That plan didn't really work out. I am making progress, however; it is not as quick as I would like for it to be.
Writing the climax of my novel is really intimidating. It's like, it's been in my head for so long, it's what I've been working toward, and what if it doesn't come across as well on paper? What if I fail at delivering? It's what the readers has invested their time in reading the novel for.
So there's that lovely little rain cloud hanging over my head.
Then, there's the revision.
Yes, I have revised things before. How can I be in a writing program and not have done it. However, this time it seems different. Reading Chapter One and getting ready to revise it was just depressing. I looked at it and was like, "Shit, I'm going to have to rewrite the whole damn thing." This is such crap!
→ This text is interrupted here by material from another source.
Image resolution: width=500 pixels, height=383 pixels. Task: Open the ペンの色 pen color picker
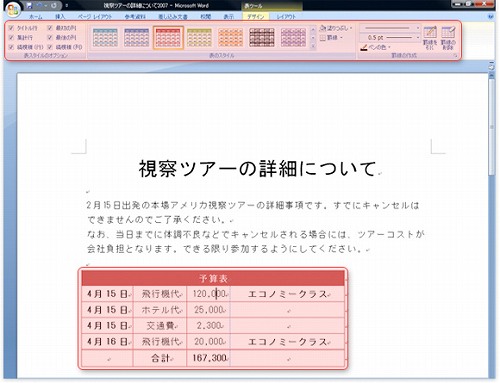375,48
Then I took a break and literally stared at the hard-copy pages I printed out. I thought about things. About revision, about how to crawl inside of something and make it all better but not waste all the words and work you've already put into it.
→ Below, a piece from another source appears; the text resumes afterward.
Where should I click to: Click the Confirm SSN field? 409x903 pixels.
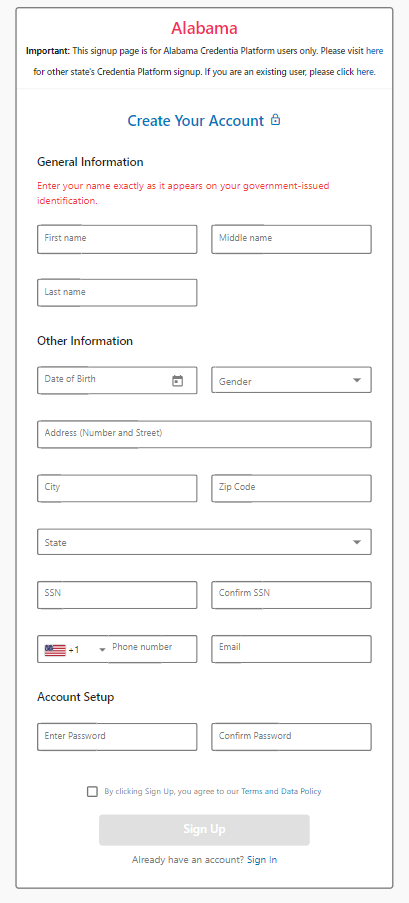(x=291, y=595)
After that, I put my little bird on my computer screen and went to work.
It really wasn't as bad as I thought it would be. It really was like I could climb into the chapter and fix it. I cut pages and saved paragraphs. I shuffled things around and rewrote big chunks. What I found was, it was fun. I have a better handle on my characters now than I did when I started this years ago. I know who they are, how they talk, and how they react to thing. Even better, I know how to fold description into the story and eliminate huge paragraphs that are all telling and no showing. I know the weight of one perfect word over half a page of the almost right words.
It is a slow process. In a way it's daunting and hellish, I wonder if I'll ever get it done.
But, I just have to keep going. One page of revision at a time and writing one sentence at a time.